Entries on where items appear
▽

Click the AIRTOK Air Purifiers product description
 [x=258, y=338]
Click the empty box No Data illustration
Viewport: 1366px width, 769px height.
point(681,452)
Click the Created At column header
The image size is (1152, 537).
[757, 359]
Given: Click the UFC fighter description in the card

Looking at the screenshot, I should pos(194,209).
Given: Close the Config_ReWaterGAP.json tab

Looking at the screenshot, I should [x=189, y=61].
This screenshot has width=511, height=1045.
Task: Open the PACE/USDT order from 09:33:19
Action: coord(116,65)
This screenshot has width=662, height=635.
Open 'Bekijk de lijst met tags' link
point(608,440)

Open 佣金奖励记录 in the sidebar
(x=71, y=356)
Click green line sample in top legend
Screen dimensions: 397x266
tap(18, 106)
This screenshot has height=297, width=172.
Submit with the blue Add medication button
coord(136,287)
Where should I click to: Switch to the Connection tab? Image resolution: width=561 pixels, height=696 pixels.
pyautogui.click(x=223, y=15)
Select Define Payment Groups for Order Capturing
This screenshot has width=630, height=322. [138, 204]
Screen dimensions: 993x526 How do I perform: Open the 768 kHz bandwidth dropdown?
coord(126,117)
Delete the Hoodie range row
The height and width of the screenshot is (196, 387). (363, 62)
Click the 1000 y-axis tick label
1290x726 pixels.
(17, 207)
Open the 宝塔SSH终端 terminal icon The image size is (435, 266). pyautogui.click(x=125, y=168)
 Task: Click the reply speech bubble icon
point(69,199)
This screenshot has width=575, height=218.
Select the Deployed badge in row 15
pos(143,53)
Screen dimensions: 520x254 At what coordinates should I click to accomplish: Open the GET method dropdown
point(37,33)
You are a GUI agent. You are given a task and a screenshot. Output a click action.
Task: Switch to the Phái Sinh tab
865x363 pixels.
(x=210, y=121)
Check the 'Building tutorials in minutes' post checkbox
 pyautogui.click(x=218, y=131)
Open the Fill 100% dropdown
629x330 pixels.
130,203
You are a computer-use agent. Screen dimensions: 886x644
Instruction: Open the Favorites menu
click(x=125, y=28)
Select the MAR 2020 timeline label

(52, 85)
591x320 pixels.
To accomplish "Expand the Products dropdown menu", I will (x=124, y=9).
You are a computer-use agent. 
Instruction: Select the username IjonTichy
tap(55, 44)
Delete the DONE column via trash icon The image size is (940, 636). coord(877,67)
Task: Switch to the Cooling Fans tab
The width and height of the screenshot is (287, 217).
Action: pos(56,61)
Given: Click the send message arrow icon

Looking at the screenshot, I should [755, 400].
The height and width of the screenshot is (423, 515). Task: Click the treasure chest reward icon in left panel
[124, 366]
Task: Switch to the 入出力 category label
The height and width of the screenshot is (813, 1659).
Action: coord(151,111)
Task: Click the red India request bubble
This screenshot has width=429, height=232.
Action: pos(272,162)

△

The problem: Can you reproduce every one of the entries above, word for word and line for line, without changing anything?

Exercise response:
Click the AIRTOK Air Purifiers product description
 [x=258, y=338]
Click the empty box No Data illustration
Viewport: 1366px width, 769px height.
point(681,452)
Click the Created At column header
The image size is (1152, 537).
[757, 359]
Given: Click the UFC fighter description in the card

Looking at the screenshot, I should pos(194,209).
Given: Close the Config_ReWaterGAP.json tab

Looking at the screenshot, I should [x=189, y=61].
This screenshot has width=511, height=1045.
Task: Open the PACE/USDT order from 09:33:19
Action: coord(116,65)
This screenshot has width=662, height=635.
Open 'Bekijk de lijst met tags' link
point(608,440)

Open 佣金奖励记录 in the sidebar
(x=71, y=356)
Click green line sample in top legend
Screen dimensions: 397x266
tap(18, 106)
This screenshot has height=297, width=172.
Submit with the blue Add medication button
coord(136,287)
Where should I click to: Switch to the Connection tab? Image resolution: width=561 pixels, height=696 pixels.
pyautogui.click(x=223, y=15)
Select Define Payment Groups for Order Capturing
This screenshot has width=630, height=322. [138, 204]
Screen dimensions: 993x526 How do I perform: Open the 768 kHz bandwidth dropdown?
coord(126,117)
Delete the Hoodie range row
The height and width of the screenshot is (196, 387). (363, 62)
Click the 1000 y-axis tick label
1290x726 pixels.
(17, 207)
Open the 宝塔SSH终端 terminal icon The image size is (435, 266). pyautogui.click(x=125, y=168)
 Task: Click the reply speech bubble icon
point(69,199)
This screenshot has width=575, height=218.
Select the Deployed badge in row 15
pos(143,53)
Screen dimensions: 520x254 At what coordinates should I click to accomplish: Open the GET method dropdown
point(37,33)
You are a GUI agent. You are given a task and a screenshot. Output a click action.
Task: Switch to the Phái Sinh tab
865x363 pixels.
(x=210, y=121)
Check the 'Building tutorials in minutes' post checkbox
 pyautogui.click(x=218, y=131)
Open the Fill 100% dropdown
629x330 pixels.
130,203
You are a computer-use agent. Screen dimensions: 886x644
Instruction: Open the Favorites menu
click(x=125, y=28)
Select the MAR 2020 timeline label

(52, 85)
591x320 pixels.
To accomplish "Expand the Products dropdown menu", I will (x=124, y=9).
You are a computer-use agent. 
Instruction: Select the username IjonTichy
tap(55, 44)
Delete the DONE column via trash icon The image size is (940, 636). coord(877,67)
Task: Switch to the Cooling Fans tab
The width and height of the screenshot is (287, 217).
Action: pos(56,61)
Given: Click the send message arrow icon

Looking at the screenshot, I should [755, 400].
The height and width of the screenshot is (423, 515). Task: Click the treasure chest reward icon in left panel
[124, 366]
Task: Switch to the 入出力 category label
The height and width of the screenshot is (813, 1659).
Action: coord(151,111)
Task: Click the red India request bubble
This screenshot has width=429, height=232.
Action: pos(272,162)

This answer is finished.